Assignment: Show every line of the data that includes the word "agent".
The data START
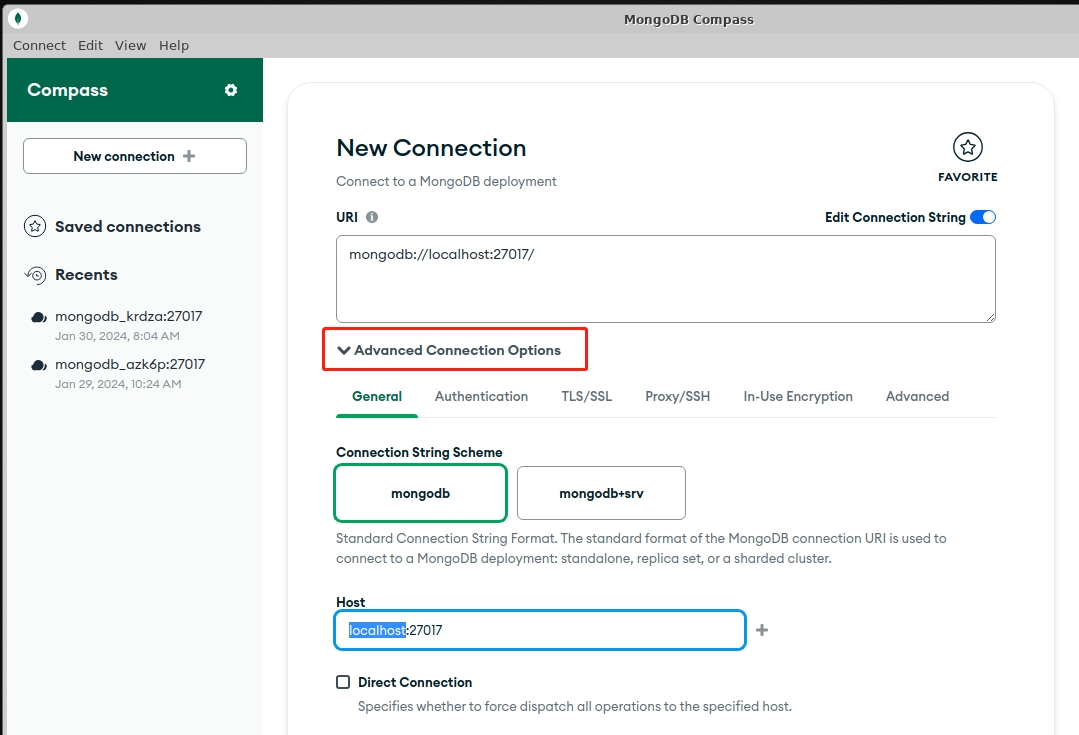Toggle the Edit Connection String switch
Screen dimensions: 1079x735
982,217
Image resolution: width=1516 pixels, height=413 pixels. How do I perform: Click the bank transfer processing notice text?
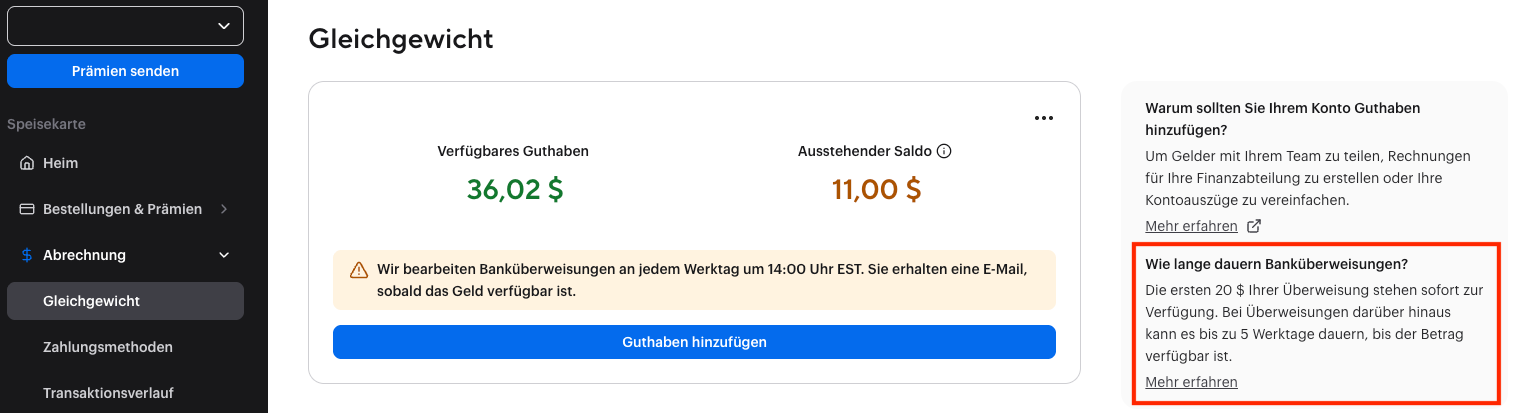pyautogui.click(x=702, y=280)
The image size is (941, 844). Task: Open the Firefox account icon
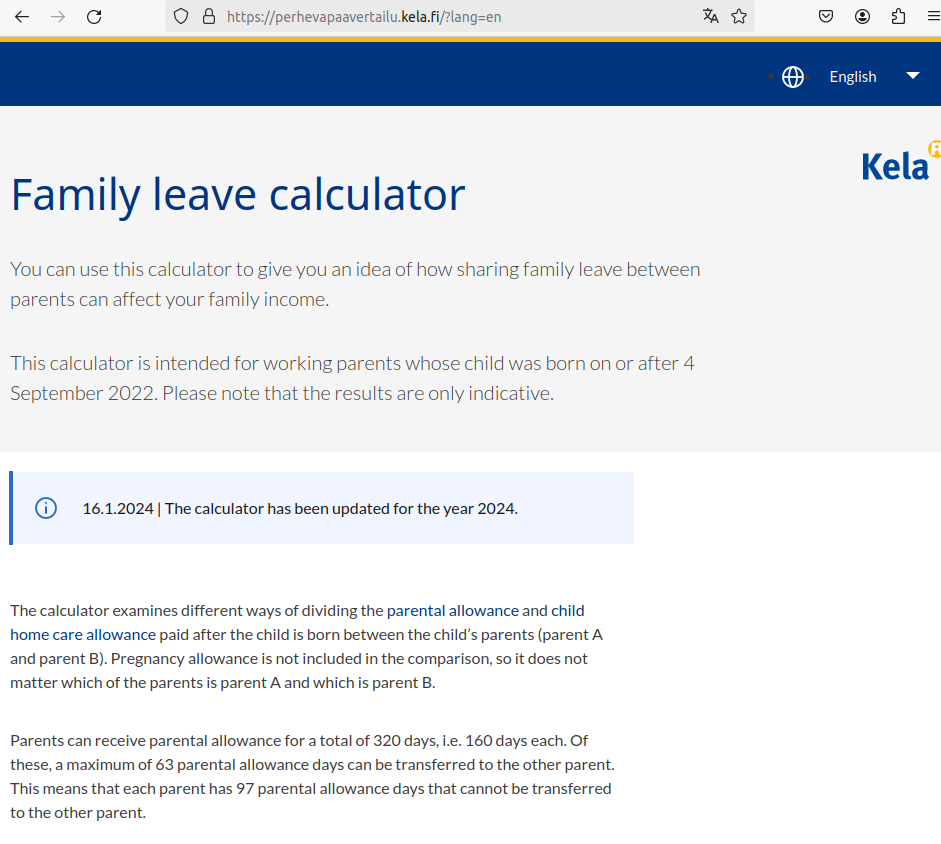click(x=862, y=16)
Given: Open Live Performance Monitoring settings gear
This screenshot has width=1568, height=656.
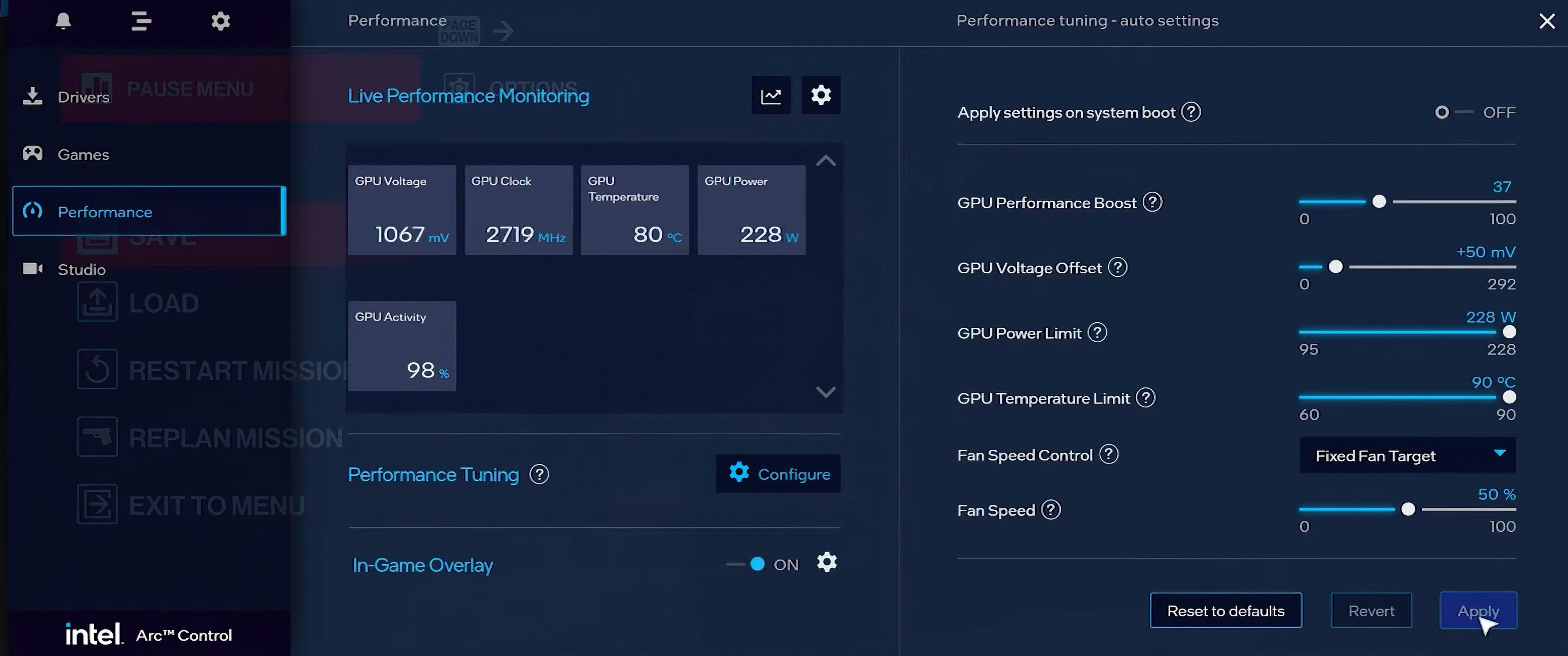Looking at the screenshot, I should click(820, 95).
The data END
The data START
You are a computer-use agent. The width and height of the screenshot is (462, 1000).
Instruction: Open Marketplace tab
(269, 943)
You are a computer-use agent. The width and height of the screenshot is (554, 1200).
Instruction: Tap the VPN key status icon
The data END
Problem solution:
You are a computer-use agent. The width and height of the screenshot is (462, 1000).
You are a computer-use agent. The width and height of the screenshot is (554, 1200).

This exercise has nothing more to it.